Data records
· · ·

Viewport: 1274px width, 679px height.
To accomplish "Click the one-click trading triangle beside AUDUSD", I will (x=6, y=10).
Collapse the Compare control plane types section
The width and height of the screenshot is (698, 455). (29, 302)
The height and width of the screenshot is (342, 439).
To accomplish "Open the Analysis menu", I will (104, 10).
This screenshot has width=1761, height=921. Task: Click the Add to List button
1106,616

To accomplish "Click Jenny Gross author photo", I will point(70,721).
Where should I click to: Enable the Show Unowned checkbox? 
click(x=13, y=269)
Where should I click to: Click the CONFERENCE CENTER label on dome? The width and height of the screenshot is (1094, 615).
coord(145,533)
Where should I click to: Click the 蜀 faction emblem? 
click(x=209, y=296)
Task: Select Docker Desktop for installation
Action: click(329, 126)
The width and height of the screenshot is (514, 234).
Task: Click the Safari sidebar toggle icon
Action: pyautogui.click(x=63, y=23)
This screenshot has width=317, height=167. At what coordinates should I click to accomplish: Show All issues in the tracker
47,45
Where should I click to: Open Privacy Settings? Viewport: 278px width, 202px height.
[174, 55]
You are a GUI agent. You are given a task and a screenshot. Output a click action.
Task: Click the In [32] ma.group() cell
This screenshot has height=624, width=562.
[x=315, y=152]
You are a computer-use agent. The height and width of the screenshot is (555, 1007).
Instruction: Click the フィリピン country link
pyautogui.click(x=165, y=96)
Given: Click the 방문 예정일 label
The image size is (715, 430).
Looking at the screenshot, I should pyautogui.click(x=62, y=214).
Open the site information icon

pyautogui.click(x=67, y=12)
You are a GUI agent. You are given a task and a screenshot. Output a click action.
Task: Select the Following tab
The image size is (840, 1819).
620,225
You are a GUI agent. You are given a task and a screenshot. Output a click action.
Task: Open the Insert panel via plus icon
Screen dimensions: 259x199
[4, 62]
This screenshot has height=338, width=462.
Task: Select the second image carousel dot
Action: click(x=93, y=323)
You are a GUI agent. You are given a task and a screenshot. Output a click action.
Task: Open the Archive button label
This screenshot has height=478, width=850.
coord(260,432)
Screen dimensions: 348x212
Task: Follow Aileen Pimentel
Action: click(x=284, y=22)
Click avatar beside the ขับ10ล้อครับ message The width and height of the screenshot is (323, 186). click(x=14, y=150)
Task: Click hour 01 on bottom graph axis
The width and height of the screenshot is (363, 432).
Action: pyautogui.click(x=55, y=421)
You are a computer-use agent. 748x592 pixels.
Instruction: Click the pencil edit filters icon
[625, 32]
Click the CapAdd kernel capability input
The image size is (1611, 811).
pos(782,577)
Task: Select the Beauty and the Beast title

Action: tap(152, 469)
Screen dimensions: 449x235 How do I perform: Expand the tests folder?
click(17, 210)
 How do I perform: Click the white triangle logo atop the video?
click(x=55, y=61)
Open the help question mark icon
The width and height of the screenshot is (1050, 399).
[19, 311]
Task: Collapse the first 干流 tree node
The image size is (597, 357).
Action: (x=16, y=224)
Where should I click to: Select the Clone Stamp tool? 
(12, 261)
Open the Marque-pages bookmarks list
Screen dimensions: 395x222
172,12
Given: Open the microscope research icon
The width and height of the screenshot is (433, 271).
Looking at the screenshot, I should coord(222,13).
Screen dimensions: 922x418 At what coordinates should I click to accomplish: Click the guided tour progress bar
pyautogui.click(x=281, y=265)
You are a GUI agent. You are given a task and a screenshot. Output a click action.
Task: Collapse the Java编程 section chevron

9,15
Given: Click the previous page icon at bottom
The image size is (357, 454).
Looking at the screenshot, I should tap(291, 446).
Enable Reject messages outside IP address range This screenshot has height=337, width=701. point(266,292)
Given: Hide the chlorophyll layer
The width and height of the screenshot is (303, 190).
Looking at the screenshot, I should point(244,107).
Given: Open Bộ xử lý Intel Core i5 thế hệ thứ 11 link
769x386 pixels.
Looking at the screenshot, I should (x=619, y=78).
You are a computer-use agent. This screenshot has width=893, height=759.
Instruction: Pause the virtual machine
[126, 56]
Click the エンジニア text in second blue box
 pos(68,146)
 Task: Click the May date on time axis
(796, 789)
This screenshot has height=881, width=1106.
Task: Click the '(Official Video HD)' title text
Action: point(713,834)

· · ·

Activity
Restate every line of the data word for word.

Response box
Viewport: 1274px width, 679px height.
To accomplish "Click the one-click trading triangle beside AUDUSD", I will (x=6, y=10).
Collapse the Compare control plane types section
The width and height of the screenshot is (698, 455). (29, 302)
The height and width of the screenshot is (342, 439).
To accomplish "Open the Analysis menu", I will (104, 10).
This screenshot has width=1761, height=921. Task: Click the Add to List button
1106,616

To accomplish "Click Jenny Gross author photo", I will point(70,721).
Where should I click to: Enable the Show Unowned checkbox? 
click(x=13, y=269)
Where should I click to: Click the CONFERENCE CENTER label on dome? The width and height of the screenshot is (1094, 615).
coord(145,533)
Where should I click to: Click the 蜀 faction emblem? 
click(x=209, y=296)
Task: Select Docker Desktop for installation
Action: click(329, 126)
The width and height of the screenshot is (514, 234).
Task: Click the Safari sidebar toggle icon
Action: pyautogui.click(x=63, y=23)
This screenshot has width=317, height=167. At what coordinates should I click to accomplish: Show All issues in the tracker
47,45
Where should I click to: Open Privacy Settings? Viewport: 278px width, 202px height.
[174, 55]
You are a GUI agent. You are given a task and a screenshot. Output a click action.
Task: Click the In [32] ma.group() cell
This screenshot has height=624, width=562.
[x=315, y=152]
You are a computer-use agent. The height and width of the screenshot is (555, 1007).
Instruction: Click the フィリピン country link
pyautogui.click(x=165, y=96)
Given: Click the 방문 예정일 label
The image size is (715, 430).
Looking at the screenshot, I should pyautogui.click(x=62, y=214).
Open the site information icon

pyautogui.click(x=67, y=12)
You are a GUI agent. You are given a task and a screenshot. Output a click action.
Task: Select the Following tab
The image size is (840, 1819).
620,225
You are a GUI agent. You are given a task and a screenshot. Output a click action.
Task: Open the Insert panel via plus icon
Screen dimensions: 259x199
[4, 62]
This screenshot has height=338, width=462.
Task: Select the second image carousel dot
Action: click(x=93, y=323)
You are a GUI agent. You are given a task and a screenshot. Output a click action.
Task: Open the Archive button label
This screenshot has height=478, width=850.
coord(260,432)
Screen dimensions: 348x212
Task: Follow Aileen Pimentel
Action: click(x=284, y=22)
Click avatar beside the ขับ10ล้อครับ message The width and height of the screenshot is (323, 186). click(x=14, y=150)
Task: Click hour 01 on bottom graph axis
The width and height of the screenshot is (363, 432).
Action: pyautogui.click(x=55, y=421)
You are a computer-use agent. 748x592 pixels.
Instruction: Click the pencil edit filters icon
[625, 32]
Click the CapAdd kernel capability input
The image size is (1611, 811).
pos(782,577)
Task: Select the Beauty and the Beast title

Action: tap(152, 469)
Screen dimensions: 449x235 How do I perform: Expand the tests folder?
click(17, 210)
 How do I perform: Click the white triangle logo atop the video?
click(x=55, y=61)
Open the help question mark icon
The width and height of the screenshot is (1050, 399).
[19, 311]
Task: Collapse the first 干流 tree node
The image size is (597, 357).
Action: (x=16, y=224)
Where should I click to: Select the Clone Stamp tool? 
(12, 261)
Open the Marque-pages bookmarks list
Screen dimensions: 395x222
172,12
Given: Open the microscope research icon
The width and height of the screenshot is (433, 271).
Looking at the screenshot, I should coord(222,13).
Screen dimensions: 922x418 At what coordinates should I click to accomplish: Click the guided tour progress bar
pyautogui.click(x=281, y=265)
You are a GUI agent. You are given a task and a screenshot. Output a click action.
Task: Collapse the Java编程 section chevron

9,15
Given: Click the previous page icon at bottom
The image size is (357, 454).
Looking at the screenshot, I should tap(291, 446).
Enable Reject messages outside IP address range This screenshot has height=337, width=701. point(266,292)
Given: Hide the chlorophyll layer
The width and height of the screenshot is (303, 190).
Looking at the screenshot, I should point(244,107).
Given: Open Bộ xử lý Intel Core i5 thế hệ thứ 11 link
769x386 pixels.
Looking at the screenshot, I should (x=619, y=78).
You are a computer-use agent. This screenshot has width=893, height=759.
Instruction: Pause the virtual machine
[126, 56]
Click the エンジニア text in second blue box
 pos(68,146)
 Task: Click the May date on time axis
(796, 789)
This screenshot has height=881, width=1106.
Task: Click the '(Official Video HD)' title text
Action: point(713,834)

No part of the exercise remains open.